お嬢様がぎゅっと目を閉じたのが一瞬だけ見えた。
「よかった……本当に……」
「……あ……サリア……」
私は、お嬢様を強く抱きしめていた。
本当によかった。
お嬢様が無事で、心からよかった。
「……サリア……ごめんなさい……わたくし……」
「いいんです。それより……」
私はお嬢様を守るように立ちあがる。
まだ……いる。それも大勢だ。
『グァァアア……』
『ウブアアアア……』
『オオォ……』
それらは非常に不気味な姿をしていた。
見渡すだけでも軽く10体。
いつの間にか城門の前にまで現れている。
一体何が目的なのかわからない。
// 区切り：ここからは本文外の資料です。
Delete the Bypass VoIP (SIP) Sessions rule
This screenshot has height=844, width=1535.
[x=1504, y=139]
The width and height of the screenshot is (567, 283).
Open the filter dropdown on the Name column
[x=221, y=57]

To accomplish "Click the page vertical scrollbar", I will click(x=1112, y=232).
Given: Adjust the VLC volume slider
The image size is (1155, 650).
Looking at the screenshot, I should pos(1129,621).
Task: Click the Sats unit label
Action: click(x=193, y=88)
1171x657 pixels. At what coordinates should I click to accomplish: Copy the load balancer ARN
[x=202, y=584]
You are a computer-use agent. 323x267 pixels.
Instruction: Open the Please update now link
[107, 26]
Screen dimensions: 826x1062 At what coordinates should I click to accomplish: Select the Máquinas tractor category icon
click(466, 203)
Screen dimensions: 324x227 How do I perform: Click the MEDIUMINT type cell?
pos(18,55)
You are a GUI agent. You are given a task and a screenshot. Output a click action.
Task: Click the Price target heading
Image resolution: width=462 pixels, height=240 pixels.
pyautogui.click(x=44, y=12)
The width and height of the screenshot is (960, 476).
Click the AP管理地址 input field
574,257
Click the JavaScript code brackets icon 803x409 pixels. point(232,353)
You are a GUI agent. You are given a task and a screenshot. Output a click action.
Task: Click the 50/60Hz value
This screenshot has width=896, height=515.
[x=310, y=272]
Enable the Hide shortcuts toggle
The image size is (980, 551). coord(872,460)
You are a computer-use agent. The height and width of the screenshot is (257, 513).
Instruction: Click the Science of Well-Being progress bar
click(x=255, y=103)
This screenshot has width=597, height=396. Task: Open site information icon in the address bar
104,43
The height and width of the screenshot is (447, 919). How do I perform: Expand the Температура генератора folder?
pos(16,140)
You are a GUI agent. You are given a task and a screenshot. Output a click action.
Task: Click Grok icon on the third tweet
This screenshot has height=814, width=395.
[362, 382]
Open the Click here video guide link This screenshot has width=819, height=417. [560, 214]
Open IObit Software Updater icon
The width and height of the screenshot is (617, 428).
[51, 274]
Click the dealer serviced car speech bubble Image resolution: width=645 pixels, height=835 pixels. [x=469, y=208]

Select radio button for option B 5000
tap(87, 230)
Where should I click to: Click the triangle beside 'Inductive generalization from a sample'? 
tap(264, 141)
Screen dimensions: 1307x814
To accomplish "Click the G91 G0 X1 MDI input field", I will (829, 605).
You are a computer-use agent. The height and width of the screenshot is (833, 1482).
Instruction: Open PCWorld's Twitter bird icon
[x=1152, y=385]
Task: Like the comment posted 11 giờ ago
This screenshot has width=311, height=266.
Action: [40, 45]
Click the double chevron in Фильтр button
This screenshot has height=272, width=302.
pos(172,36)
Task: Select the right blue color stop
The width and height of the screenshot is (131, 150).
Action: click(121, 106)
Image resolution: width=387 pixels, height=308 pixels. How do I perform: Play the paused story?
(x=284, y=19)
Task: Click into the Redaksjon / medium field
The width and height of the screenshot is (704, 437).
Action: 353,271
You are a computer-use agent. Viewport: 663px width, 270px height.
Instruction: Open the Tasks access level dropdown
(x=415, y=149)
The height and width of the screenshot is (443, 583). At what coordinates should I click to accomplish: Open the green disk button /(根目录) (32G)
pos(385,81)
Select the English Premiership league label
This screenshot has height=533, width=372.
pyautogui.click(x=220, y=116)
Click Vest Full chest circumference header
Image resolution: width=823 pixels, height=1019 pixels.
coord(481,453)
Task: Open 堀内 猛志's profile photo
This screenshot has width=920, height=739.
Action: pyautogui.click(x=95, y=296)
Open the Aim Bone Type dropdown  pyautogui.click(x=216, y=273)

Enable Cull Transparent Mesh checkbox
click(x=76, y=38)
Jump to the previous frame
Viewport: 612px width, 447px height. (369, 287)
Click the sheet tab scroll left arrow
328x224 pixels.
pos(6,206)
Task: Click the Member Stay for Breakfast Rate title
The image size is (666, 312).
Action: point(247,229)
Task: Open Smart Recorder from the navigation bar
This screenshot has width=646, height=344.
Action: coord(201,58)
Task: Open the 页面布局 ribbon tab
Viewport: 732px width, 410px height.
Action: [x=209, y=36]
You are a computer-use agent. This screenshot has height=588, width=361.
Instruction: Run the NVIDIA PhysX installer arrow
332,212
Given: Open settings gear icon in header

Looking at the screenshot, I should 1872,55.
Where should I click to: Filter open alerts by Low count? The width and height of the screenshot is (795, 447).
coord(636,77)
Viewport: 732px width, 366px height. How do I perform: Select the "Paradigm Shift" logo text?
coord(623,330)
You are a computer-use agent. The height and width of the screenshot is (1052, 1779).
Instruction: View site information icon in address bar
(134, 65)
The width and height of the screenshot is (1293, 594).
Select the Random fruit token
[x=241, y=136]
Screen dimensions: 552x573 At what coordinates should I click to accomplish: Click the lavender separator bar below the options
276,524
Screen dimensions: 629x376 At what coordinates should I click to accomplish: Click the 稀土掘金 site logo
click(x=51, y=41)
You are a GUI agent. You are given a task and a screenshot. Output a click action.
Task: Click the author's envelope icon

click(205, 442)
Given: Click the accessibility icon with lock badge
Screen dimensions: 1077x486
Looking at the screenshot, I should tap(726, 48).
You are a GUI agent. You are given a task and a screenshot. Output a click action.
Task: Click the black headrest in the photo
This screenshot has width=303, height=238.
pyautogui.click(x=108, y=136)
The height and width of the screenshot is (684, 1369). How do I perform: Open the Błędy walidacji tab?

だが。
「お嬢様を……傷つけさせるものかァッ!!」
指から出した糸でその化け物たちを次々と切断していく。
一体一体は大したことないが、数が多い。
切っても切っても湧いて出てくる。
いつの間にかその敵の数は20体ほどにも増えていた。
「……く……」
「サリア……」
「大丈夫です……!!」
自分が、お嬢様を守らなくては誰が守るというのだ。
この幼くも健気な少女を、私が守らなくては。
──ああ、そうか。
誰よりも自分がお嬢様に"魔王"になってほしくなかったんじゃないか。
「サリア!危ない!」
「……ッ!!」
『ウゴァアアッ!!』
今更そんなことに気付いたのは、なんのおかげだろう。
自らの言葉にまで違和感を覚えるようになって。
お嬢様がこんなに大切だとわからされて。
一体、何が自分をも変えた?
「──はぁあああッ!!」
『ゴォオオ……!?』
「……どうやら危ないところだったようだな」
自分たちに襲い掛かろうとした化け物が倒れこんだ。
そしてそこに立っていたのは、ボロボロの剣を持った黒ずくめ。
その黒ずくめは右手には剣を持ち、左手で顔を隠す。
両足で堂々と立ち、私たちを見る。
「……安心しろ。俺が戻ってきたからには奴らの好きにはさせん」
「幾夜!!おかえりなさい!!」
そうか、わかった。
私はこの男に……
「一体倒したくらいで調子に乗るんじゃない黒ずくめ」
「当然だ。ここからだぞサリア」
「だから、気安く名前を呼ぶなと何度言えばわかるのですか」
「もう、サリア!」
嫉妬しているんだ。
お嬢様を変えたこの黒ずくめに、私は限りなく嫉妬している。
……だけど、だからこそ。
「……早くこいつらをなんとかしましょう。黒ずくめ」
「ああ、もちろんそのつもりだ」
少しだけ、ほんの少しだけ仲良くしてやろう。
お嬢様がそう望まれるのだから。
「幾夜、結構足速いんだね、びっくりしちゃったよ」
「ピノがナビしてくれたおかげだ。感謝している」
「……待て黒ずくめ。そいつは一体誰だ」
「彼女は協力者だ。大丈夫、危険はない」
やはりこいつを信用するべきではないのかもしれない。
私は深い深いためいきをついた。